Le site officiel de la Journée mondiale du mot de passe reviendra-t-il un jour en ligne ? À l’heure actuelle, il redirige vers celui d’Intel. Le groupe américain fut l’instigateur de cet événement, organisé pour la première fois en 2013.

Ce site servit de vitrine jusqu’à l’édition 2018. Sur la page d’accueil, il n’était alors plus question que d’une technologie : l’authentification multifacteur (MFA). C’était déjà la même chose l’année précédente. Exit, notamment, les gestionnaires de mots de passe, qui avaient occupé une place importante sur la homepage jusqu’en 2016.

Le discours qu’Intel tient pour l’édition 2021 va dans le même sens. Pour lui, ajouter des couches de sécurité signifie mettre en place le MFA. Que ce soit avec des codes à usage unique, des applications d’authentification ou des clés FIDO.
Il n’en va pas de même chez tous les fournisseurs informatiques. Auth0, par exemple, considère que les gestionnaires constituent, avec des mots de passe forts et uniques, « la base essentielle pour se protéger des cybermenaces ».

Pour varier les mots de passe… et ne plus les oublier

Au-delà de les stocker, un gestionnaire peut aussi servir à créer ces mots de passe « forts et uniques ». Sur cet aspect, on notera quelques enseignements d’une étude que relaie Onfido, fournisseur britannique de solutions de vérification d’identité. Sur 1030 Français interrogés, ils sont 81 % à ne pas déclarer avoir créé un mot de passe différent pour chacun de leurs comptes en ligne. 33 % piochent en alternance dans une liste. 26 % ont un mot de passe principal qu’ils déclinent selon les exigences de chaque site.

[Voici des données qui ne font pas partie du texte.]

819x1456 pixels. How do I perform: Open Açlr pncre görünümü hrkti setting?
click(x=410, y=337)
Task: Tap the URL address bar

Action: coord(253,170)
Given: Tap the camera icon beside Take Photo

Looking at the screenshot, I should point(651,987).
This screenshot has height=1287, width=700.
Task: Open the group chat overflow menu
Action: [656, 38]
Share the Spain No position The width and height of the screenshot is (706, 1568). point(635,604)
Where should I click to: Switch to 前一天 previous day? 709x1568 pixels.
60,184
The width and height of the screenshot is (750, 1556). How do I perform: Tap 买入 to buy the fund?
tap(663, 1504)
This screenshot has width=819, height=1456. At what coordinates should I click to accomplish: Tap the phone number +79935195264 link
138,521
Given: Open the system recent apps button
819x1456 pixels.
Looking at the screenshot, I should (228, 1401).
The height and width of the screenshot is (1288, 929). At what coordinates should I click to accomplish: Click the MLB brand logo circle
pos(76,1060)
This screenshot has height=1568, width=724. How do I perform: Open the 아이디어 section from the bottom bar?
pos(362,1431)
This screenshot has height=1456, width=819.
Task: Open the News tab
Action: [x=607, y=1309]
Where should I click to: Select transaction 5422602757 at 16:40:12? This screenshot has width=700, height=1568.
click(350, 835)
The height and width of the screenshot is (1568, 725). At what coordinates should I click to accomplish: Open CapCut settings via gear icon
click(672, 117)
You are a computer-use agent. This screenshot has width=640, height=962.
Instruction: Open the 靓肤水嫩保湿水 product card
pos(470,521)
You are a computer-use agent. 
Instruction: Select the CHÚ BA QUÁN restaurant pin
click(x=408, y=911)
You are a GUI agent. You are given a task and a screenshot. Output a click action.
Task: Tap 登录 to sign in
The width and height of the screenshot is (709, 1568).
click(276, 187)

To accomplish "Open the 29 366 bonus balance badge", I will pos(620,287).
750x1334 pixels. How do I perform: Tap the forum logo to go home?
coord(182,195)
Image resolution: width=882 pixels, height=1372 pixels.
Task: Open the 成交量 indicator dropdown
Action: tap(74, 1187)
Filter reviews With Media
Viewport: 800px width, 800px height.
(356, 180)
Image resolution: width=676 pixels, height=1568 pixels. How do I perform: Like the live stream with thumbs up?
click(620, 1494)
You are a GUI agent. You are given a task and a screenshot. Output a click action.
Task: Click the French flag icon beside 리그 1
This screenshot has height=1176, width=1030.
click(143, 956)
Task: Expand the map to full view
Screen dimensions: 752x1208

Cette même étude illustre une tendance à prioriser la facilité de mémorisation plutôt que la sécurité. En tout cas sur certains services… dont ceux utilisés pour le travail.
On peut autre faire un lien avec autre étude, signée Nuance, et dans le cadre de laquelle 30 % des Français sondés ont admis oublier un mot de passe ou un code PIN au moins une fois par mois. En plus d’être 12 % à reconnaître utiliser le même mot de passe partout.

Dashlane aussi mentionne la question de l’oubli, dans le « prix du pire mot de passe » qu’il décerne à l’occasion de cette journée mondiale. L’éditeur américain, qui fait partie des principaux fournisseurs de gestionnaires, choisit d’évoquer le cas marquant de détenteurs de bitcoins qui ont perdu l’équivalent de dizaines, voire de centaines de millions d’euros.

Le complément MFA

Malgré sa position, Dashlane ne passe pas le MFA sous silence. Et recommande même de l’activer, sans émettre de préférence quand aux facteurs d’authentification. Il faut dire que son gestionnaire le prend en charge. On retrouve cette approche du côté d’Acronis : le MFA peut non seulement compléter un gestionnaire de mots de passe, mais aussi le protéger.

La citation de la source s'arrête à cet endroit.